> [Problems and tasks]:
**a.** Translate this sentence from the passage on inhibitors and fillers into Spanish: "The inhibitors (F) preferably comprise ethynylcyclohexanol, 2-methyl-3-butyn-2-ol and alkyl maleates, of which ethynylcyclohexanol and 2-methyl-3-butyn-2-ol are particularly preferred."
**b.** Resume the passage on inhibitors and fillers, picking up right after its final sentence.

[Text start]

The inhibitors (F) preferably comprise ethynylcyclohexanol, 2-methyl-3-butyn-2-ol and alkyl maleates, of which ethynylcyclohexanol and 2-methyl-3-butyn-2-ol are particularly preferred. The compositions of the present invention preferably include component (F) in amounts of 0.01 to 3 parts by weight, more preferably 0.02 to 1 part by weight and most preferably 0.03 to 0.5 parts by weight, all based on 100 parts by weight of component (A).

The optional fillers (G) can be any fillers in crosslinkable compositions. Examples of fillers are reinforcing fillers, i.e., fillers having a BET surface area of at least 30 m²/g, for example carbon blacks, fumed silica, precipitated silica and silicon-aluminum mixed oxides, optionally be in a hydrophobicized state, and also nonreinforcing fillers, i.e., fillers having a BET surface area of less than 30 m²/g, for example powders of quartz, crystobalite, diatomaceous earth, calcium silicate, zirconium silicate, montmorillonites, such as bentonites, zeolites, including molecular sieves, such as sodium aluminosilicate, metal oxides such as aluminum oxide, zinc oxide or mixed oxides, metal hydroxides such as aluminum hydroxide, barium sulfate, calcium carbonate, gypsum, silicon nitride, silicon carbide, boron nitride, powders of glass, of carbon and of plastic, and microballoons of glass and of plastic.

[Text end]
[Dataset records start]

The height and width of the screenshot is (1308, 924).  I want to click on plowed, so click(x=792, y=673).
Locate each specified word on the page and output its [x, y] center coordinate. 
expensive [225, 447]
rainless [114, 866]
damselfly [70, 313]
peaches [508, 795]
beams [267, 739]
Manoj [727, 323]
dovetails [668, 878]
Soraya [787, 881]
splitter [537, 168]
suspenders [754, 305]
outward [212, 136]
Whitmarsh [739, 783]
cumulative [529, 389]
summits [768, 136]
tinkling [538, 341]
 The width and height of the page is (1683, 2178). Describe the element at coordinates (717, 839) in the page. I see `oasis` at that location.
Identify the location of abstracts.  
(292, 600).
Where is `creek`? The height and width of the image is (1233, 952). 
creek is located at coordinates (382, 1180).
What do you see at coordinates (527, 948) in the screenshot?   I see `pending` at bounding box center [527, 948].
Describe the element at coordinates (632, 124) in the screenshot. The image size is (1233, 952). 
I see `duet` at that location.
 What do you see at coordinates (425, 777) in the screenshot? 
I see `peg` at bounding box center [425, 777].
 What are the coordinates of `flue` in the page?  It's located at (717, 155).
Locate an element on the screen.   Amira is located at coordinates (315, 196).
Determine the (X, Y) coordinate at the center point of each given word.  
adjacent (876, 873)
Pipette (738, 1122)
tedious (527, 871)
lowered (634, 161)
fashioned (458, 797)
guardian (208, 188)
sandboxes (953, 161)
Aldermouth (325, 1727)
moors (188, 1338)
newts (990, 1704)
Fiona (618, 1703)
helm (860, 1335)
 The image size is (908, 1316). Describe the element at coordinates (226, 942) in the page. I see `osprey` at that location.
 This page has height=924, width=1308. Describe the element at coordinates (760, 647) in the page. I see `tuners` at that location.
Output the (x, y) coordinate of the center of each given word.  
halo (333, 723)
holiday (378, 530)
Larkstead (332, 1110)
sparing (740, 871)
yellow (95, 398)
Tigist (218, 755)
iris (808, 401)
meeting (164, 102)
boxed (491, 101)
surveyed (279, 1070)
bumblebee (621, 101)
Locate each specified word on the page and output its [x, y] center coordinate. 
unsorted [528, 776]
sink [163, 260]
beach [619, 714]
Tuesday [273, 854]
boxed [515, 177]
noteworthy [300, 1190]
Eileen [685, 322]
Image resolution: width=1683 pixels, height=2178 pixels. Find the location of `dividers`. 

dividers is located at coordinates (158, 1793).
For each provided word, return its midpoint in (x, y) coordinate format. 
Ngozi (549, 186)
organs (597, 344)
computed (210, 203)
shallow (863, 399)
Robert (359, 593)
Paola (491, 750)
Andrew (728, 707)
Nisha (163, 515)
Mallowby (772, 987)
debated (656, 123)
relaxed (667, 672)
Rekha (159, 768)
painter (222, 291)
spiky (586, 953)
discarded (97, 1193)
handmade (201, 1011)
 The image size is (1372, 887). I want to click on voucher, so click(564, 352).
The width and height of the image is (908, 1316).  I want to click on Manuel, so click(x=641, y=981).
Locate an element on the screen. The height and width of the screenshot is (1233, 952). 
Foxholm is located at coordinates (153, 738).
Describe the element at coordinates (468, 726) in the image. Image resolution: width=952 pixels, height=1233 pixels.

[Dataset records end]

> [Per-task answers]:
**a.** Los inhibidores (F) comprenden preferentemente etinilciclohexanol, 2-metil-3-butin-2-ol y maleatos de alquilo, de los cuales el etinilciclohexanol y el 2-metil-3-butin-2-ol son particularmente preferidos.

**b.**
The filler (G) preferably comprises fumed silicas or precipitated silicas, particular preference being given to fumed silica having a BET surface area in the range from 30 to 300 m²/g. When the compositions of the present invention include fillers (G), which is preferred, the amounts involved preferably range from 1 to 50 parts by weight and more preferably from 2 to 30 parts by weight, all based on 100 parts by weight of crosslinkable composition.

Adhesion promoters (H) which are optionally included in the compositions can be any adhesion promoter useful in compositions crosslinkable by addition of Si-bound hydrogen onto aliphatic multiple bonding. The adhesion promoters are preferably silane adhesion promoters, examples being vinyltrialkoxysilanes, methacryloyloxypropyltrialkoxysilanes, epoxypropyltrialkoxysilanes, silanes having acetoxy groups, and mixtures thereof.

It is particularly preferred for the adhesion promoters (H) to be epoxypropyltriethoxysilane, epoxypropyltrimethoxysilane and vinyltriacetoxysilane. When the compositions of the present invention include adhesion promoters (H), which is preferred, the amounts involved preferably range from 0.01 to 20 parts by weight, more preferably from 0.05 to 10 parts by weight and particularly from 0.1 to 5 parts by weight, all based on 100 parts by weight of component (A).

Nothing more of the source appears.